Hi, could you please send download link for Ista +.Thanks in advance


----------



## Sammy0559 (1 mo ago)

Adalbert_77 said:


> PM sent link to ista+


Could I get the link too


----------



## aodekf2 (1 mo ago)

hi, can i get link please?


----------



## spez (1 mo ago)

hi, would like to get link too. Thanks


----------



## James_Kav (Nov 15, 2019)

Thanks very much!


----------



## wiggan_ (1 mo ago)

Hi! Can I get a link please?


----------



## CosmosKramer (1 mo ago)

Could I have a link as well, please? Looking for ISTA + and P.


----------



## darkness00 (1 mo ago)

Can I please get the link for Ista+ and any files for BMW F12?
thanks in advance


----------



## Adalbert_77 (Nov 22, 2021)

darkness00 said:


> Can I please get the link for Ista+ and any files for BMW F12?
> thanks in advance





CosmosKramer said:


> Could I have a link as well, please? Looking for ISTA + and P.





wiggan_ said:


> Hi!
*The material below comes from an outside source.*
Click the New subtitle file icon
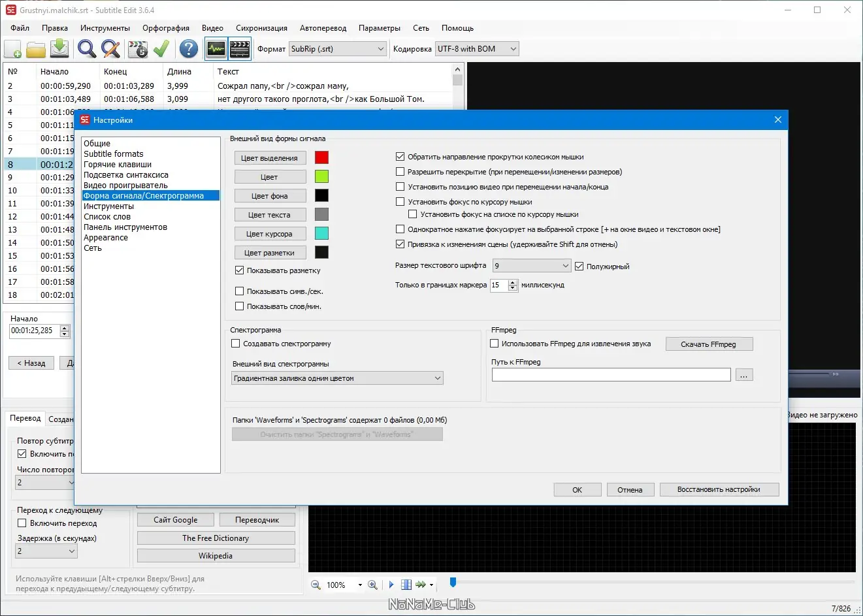The image size is (863, 616). click(x=13, y=49)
Can I get a link please?





James_Kav said:


> Thanks very much!


PM sent


----------



## roborob301 (1 mo ago)

Please DM link


----------



## Kalill (1 mo ago)

Download link please?


----------



## Adalbert_77 (Nov 22, 2021)

roborob301 said:


> Please DM link





Kalill said:


> Download link please?


PM sent


----------



## stanogg (1 mo ago)

Intersting forum  can i also get a *link please*. Thanks a lot in advance may you have a nice christmas.


----------



## AnalNinja99 (1 mo ago)

Hello lads, may I have a link too please?

Thank you.


----------



## frankanthonyjones (1 mo ago)

May I have the link as well? Please and thank you..


----------



## shqipepp (1 mo ago)

Hello, could I have the link also? Thanks


----------



## bstanley (1 mo ago)

Can I get Ista Link … thank you


----------



## Nutti667 (1 mo ago)

Hi!
My daughter just bought a bmw so could use download link for ista d and p, thanks!

Edit! Wrong thread!


----------



## robbertjanmelissant7 (1 mo ago)

Could I get the link please?


----------



## dcan90 (1 mo ago)

can i also get the link for ista D and P please and thank you? I have a 2002 E46 so from what i read ista+ wont work?


----------



## PowerHustler (9 mo ago)

Adalbert_77 said:


> PM sent


How can I get the HWID license key for ISTA/D?


----------



## anotherdieselkid (1 mo ago)

Can I get a link too?? Thanks!!


----------



## DaveC03 (1 mo ago)

Hi, any chance of obtaining the ISTA link please?
Thanks in advance, and hope you have a great Xmas


----------



## x000x (1 mo ago)

nice forum  can i also get a *link please*. Thanks a lot in advance may you have a nice xmas.


----------



## Mara34 (8 mo ago)

Hey guys! Looking for ISTA+ download link also! PM please. Thanks


----------



## NiklasG (1 mo ago)

Hello everyone. I am also looking for ISTA+, preferably a german version. Thank you!


----------



## Adalbert_77 (Nov 22, 2021)

x000x said:


> nice forum  can i also get a *link please*. Thanks a lot in advance may you have a nice xmas.





DaveC03 said:


> Hi, any chance of obtaining the ISTA link please?
> Thanks in advance, and hope you have a great Xmas





anotherdieselkid said:


> Can I get a link too?? Thanks!!





PowerHustler said:


> How can I get the HWID license key for ISTA/D?





dcan90 said:


> can i also get the link for ista D and P please and thank you? I have a 2002 E46 so from what i read ista+ wont work?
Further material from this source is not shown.